**EXERCISE REQUIREMENTS:** Reproduce the listing below word for word, leaving out the pictures.
+ + + +
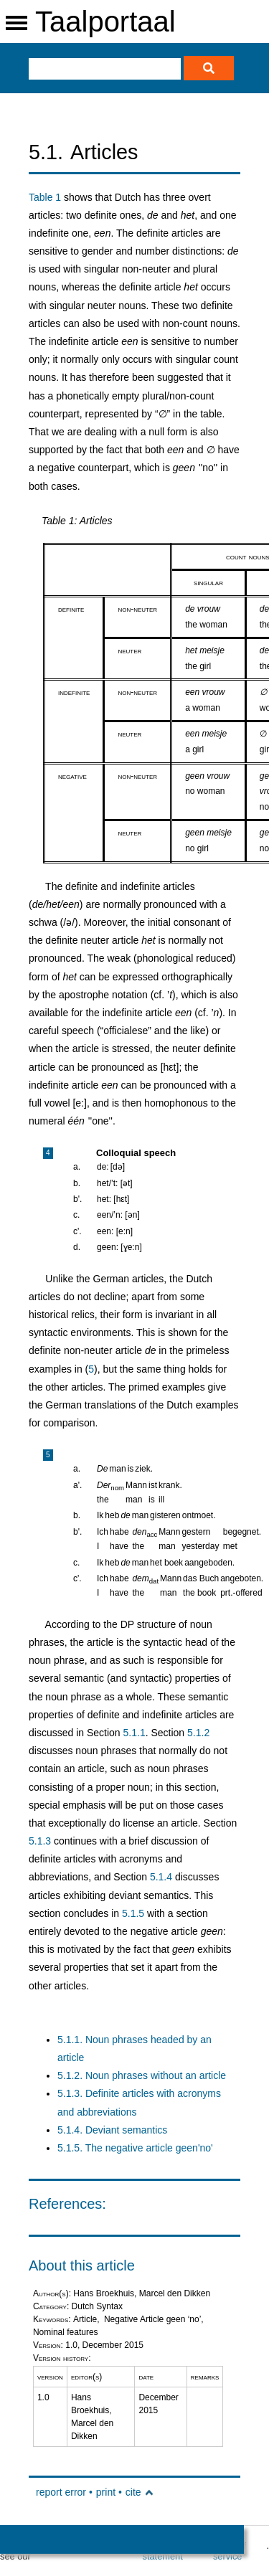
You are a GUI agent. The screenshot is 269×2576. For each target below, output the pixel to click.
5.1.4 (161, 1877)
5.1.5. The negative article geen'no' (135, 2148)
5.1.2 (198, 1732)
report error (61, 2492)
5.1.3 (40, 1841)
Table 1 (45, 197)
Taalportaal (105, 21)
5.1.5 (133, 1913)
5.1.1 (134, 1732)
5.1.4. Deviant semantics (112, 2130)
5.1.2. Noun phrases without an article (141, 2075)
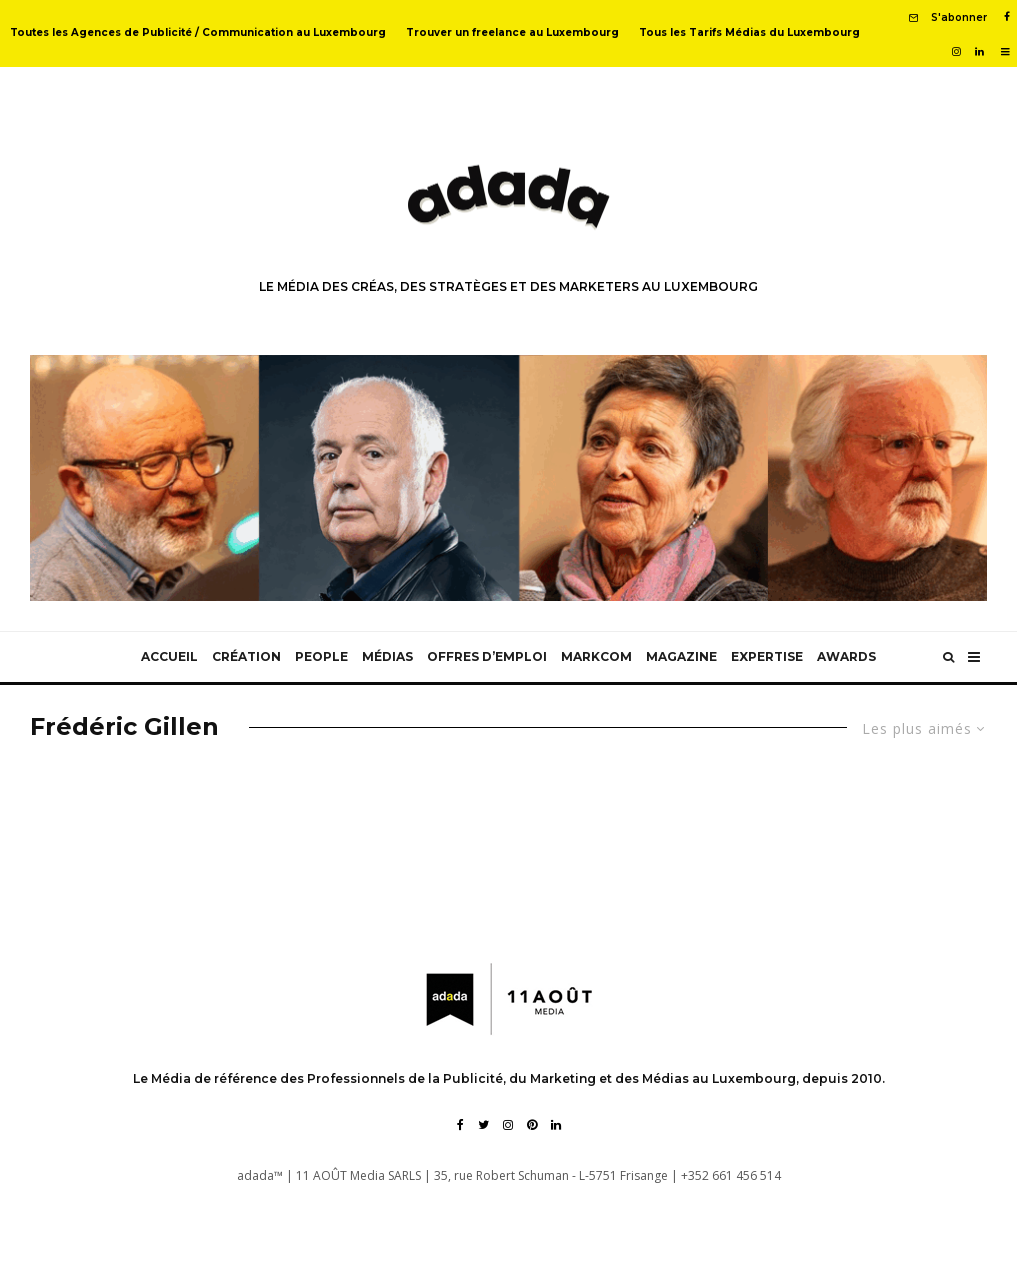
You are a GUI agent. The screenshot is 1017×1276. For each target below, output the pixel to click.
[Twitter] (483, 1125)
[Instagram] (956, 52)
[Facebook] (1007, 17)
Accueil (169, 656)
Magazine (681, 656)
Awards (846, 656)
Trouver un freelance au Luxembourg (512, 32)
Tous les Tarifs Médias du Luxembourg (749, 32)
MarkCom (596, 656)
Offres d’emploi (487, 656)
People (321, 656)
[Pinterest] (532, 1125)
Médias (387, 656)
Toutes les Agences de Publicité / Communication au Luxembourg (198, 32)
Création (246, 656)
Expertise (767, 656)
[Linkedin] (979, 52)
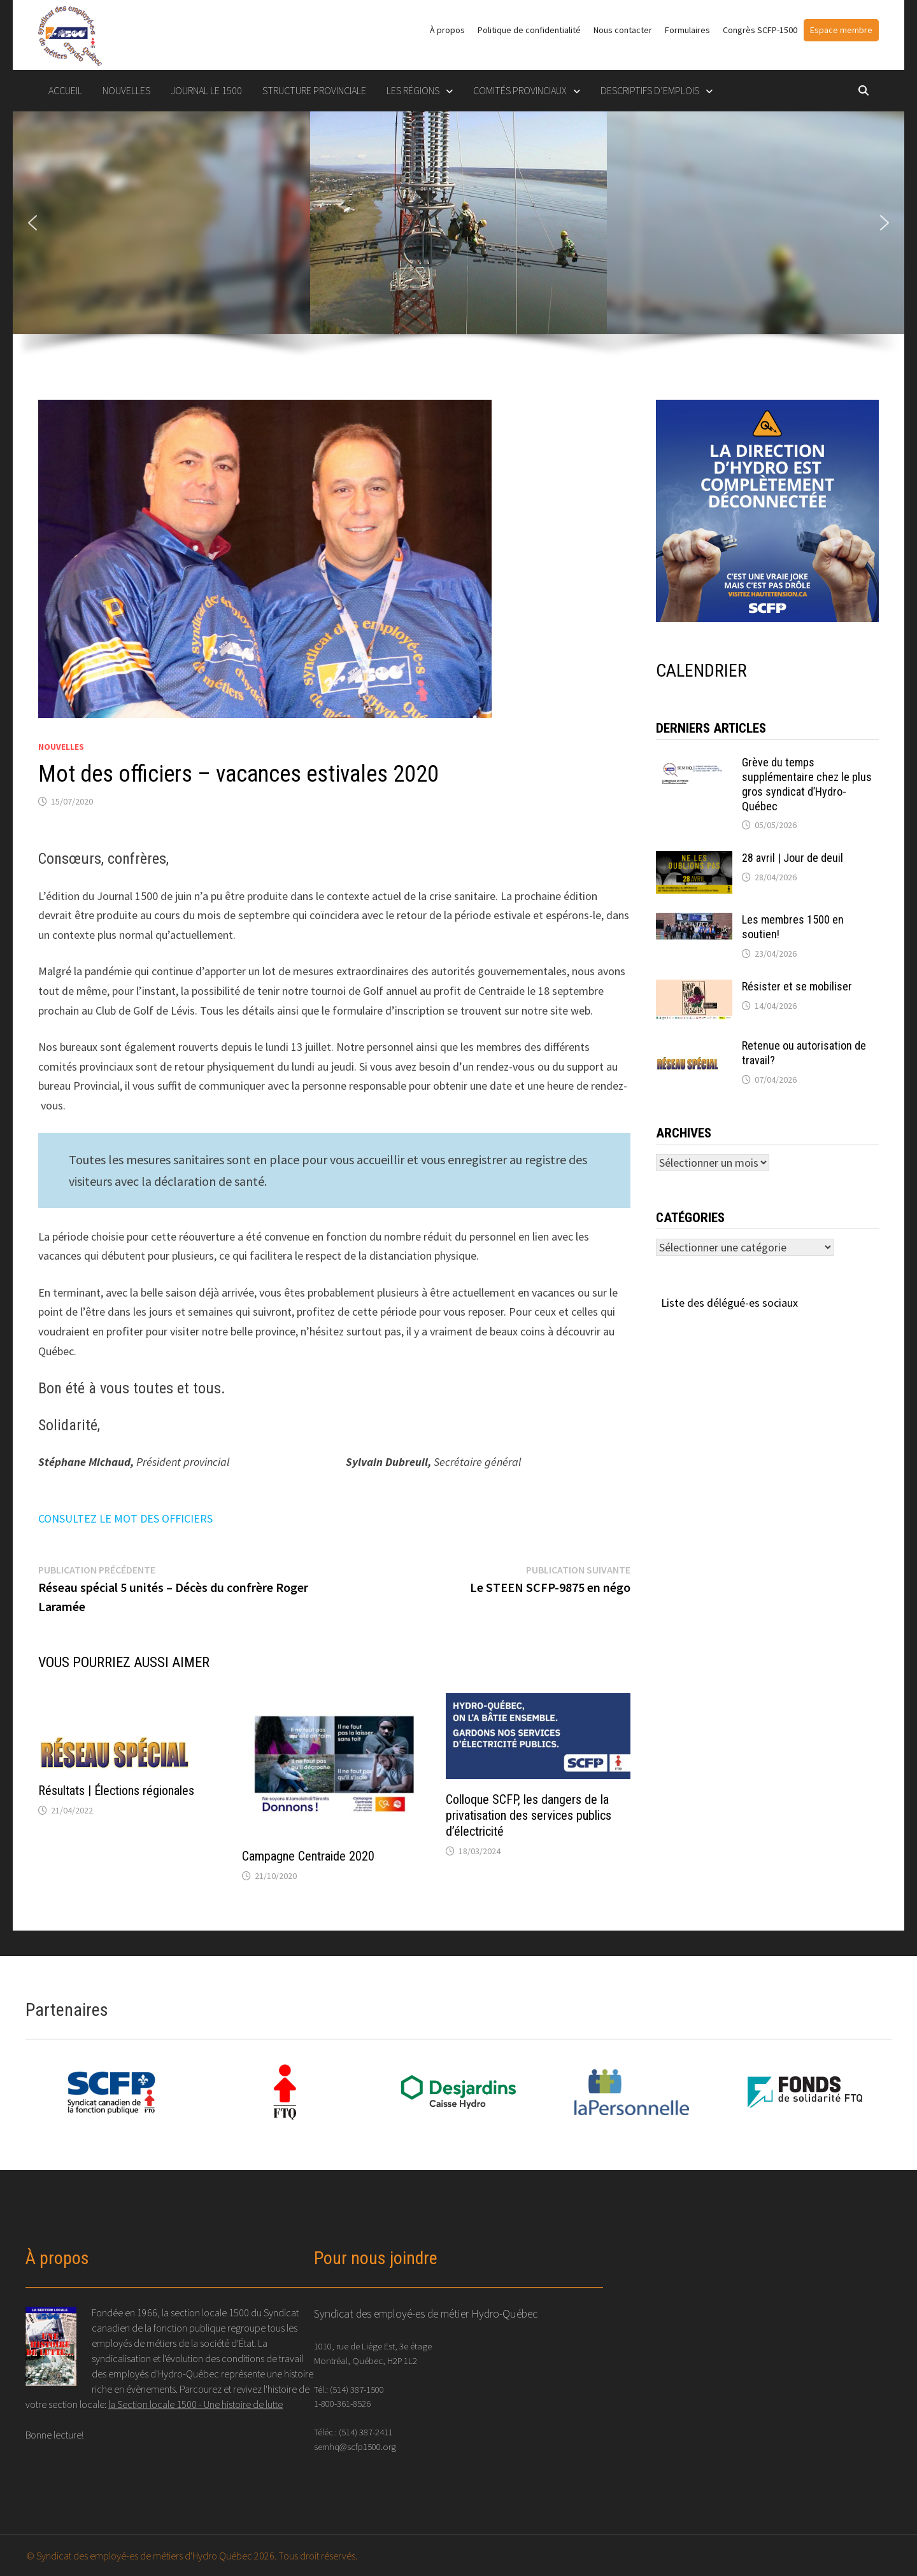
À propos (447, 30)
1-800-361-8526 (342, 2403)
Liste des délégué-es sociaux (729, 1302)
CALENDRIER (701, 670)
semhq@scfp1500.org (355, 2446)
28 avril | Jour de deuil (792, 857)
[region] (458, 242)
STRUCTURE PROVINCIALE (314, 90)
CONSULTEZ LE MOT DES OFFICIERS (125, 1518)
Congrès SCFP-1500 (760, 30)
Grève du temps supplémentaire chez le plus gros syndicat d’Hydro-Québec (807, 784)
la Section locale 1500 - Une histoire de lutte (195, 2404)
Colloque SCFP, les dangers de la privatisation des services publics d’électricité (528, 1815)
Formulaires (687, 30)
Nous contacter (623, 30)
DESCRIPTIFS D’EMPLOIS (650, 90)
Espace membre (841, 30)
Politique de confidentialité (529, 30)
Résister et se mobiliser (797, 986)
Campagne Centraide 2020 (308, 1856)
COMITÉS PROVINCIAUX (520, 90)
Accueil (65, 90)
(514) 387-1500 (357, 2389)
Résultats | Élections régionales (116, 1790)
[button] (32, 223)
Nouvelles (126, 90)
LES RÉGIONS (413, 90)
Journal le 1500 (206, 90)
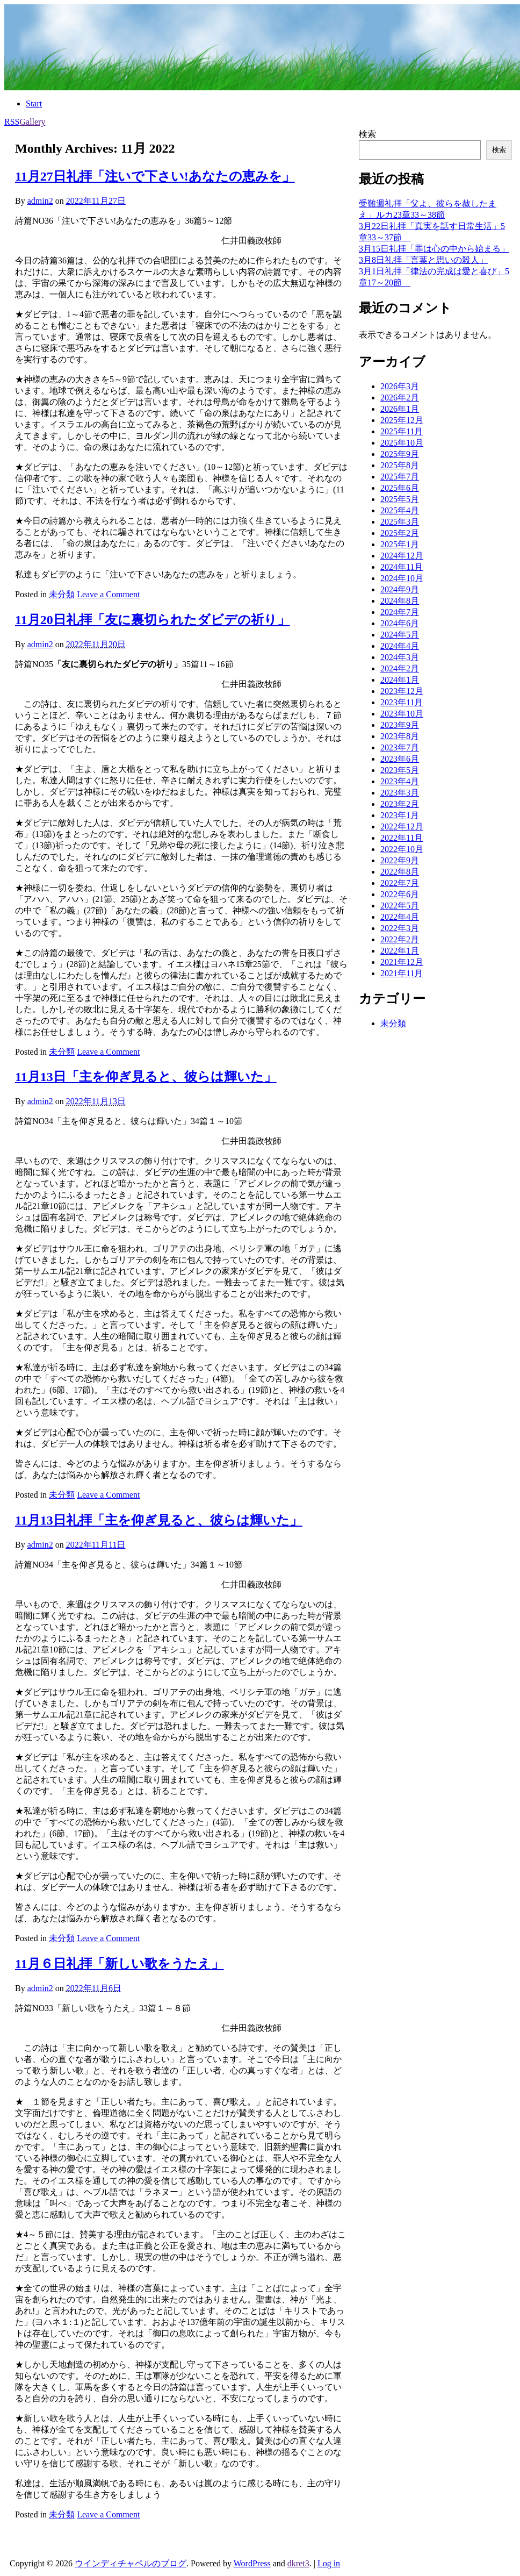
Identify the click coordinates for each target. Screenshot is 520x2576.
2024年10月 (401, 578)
+ + + +
**SOLUTION:**
You are a GUI agent. The screenshot is 269×2576. For each target below, output the pixel to click.
5.1.4 (161, 1877)
5.1.5. The negative article geen'no' (135, 2148)
5.1.2 (198, 1732)
report error (61, 2492)
5.1.3 (40, 1841)
Table 1 (45, 197)
Taalportaal (105, 21)
5.1.5 (133, 1913)
5.1.1 (134, 1732)
5.1.4. Deviant semantics (112, 2130)
5.1.2. Noun phrases without an article (141, 2075)
You are a GUI agent. The screenshot is 1017×1276. For each target below, output the pixel to click.
[Twitter] (483, 1125)
[Instagram] (956, 52)
[Facebook] (1007, 17)
Accueil (169, 656)
Magazine (681, 656)
Awards (846, 656)
Trouver un freelance au Luxembourg (512, 32)
Tous les Tarifs Médias du Luxembourg (749, 32)
MarkCom (596, 656)
Offres d’emploi (487, 656)
People (321, 656)
[Pinterest] (532, 1125)
Médias (387, 656)
Toutes les Agences de Publicité / Communication au Luxembourg (198, 32)
Création (246, 656)
Expertise (767, 656)
[Linkedin] (979, 52)
À propos (447, 30)
1-800-361-8526 (342, 2403)
Liste des délégué-es sociaux (729, 1302)
CALENDRIER (701, 670)
semhq@scfp1500.org (355, 2446)
28 avril | Jour de deuil (792, 857)
[region] (458, 242)
STRUCTURE PROVINCIALE (314, 90)
CONSULTEZ LE MOT DES OFFICIERS (125, 1518)
Congrès SCFP-1500 (760, 30)
Grève du temps supplémentaire chez le plus gros syndicat d’Hydro-Québec (807, 784)
la Section locale 1500 - Une histoire de lutte (195, 2404)
Colloque SCFP, les dangers de la privatisation des services publics d’électricité (528, 1815)
Formulaires (687, 30)
Nous contacter (623, 30)
DESCRIPTIFS D’EMPLOIS (650, 90)
Espace membre (841, 30)
Politique de confidentialité (529, 30)
Résister et se mobiliser (797, 986)
Campagne Centraide 2020 (308, 1856)
COMITÉS PROVINCIAUX (520, 90)
Accueil (65, 90)
(514) 387-1500 (357, 2389)
Résultats | Élections régionales (116, 1790)
[button] (32, 223)
Nouvelles (126, 90)
LES RÉGIONS (413, 90)
Journal le 1500 (206, 90)
Identify the click coordinates for each target. Screenshot is 520x2576.
2024年10月 (401, 578)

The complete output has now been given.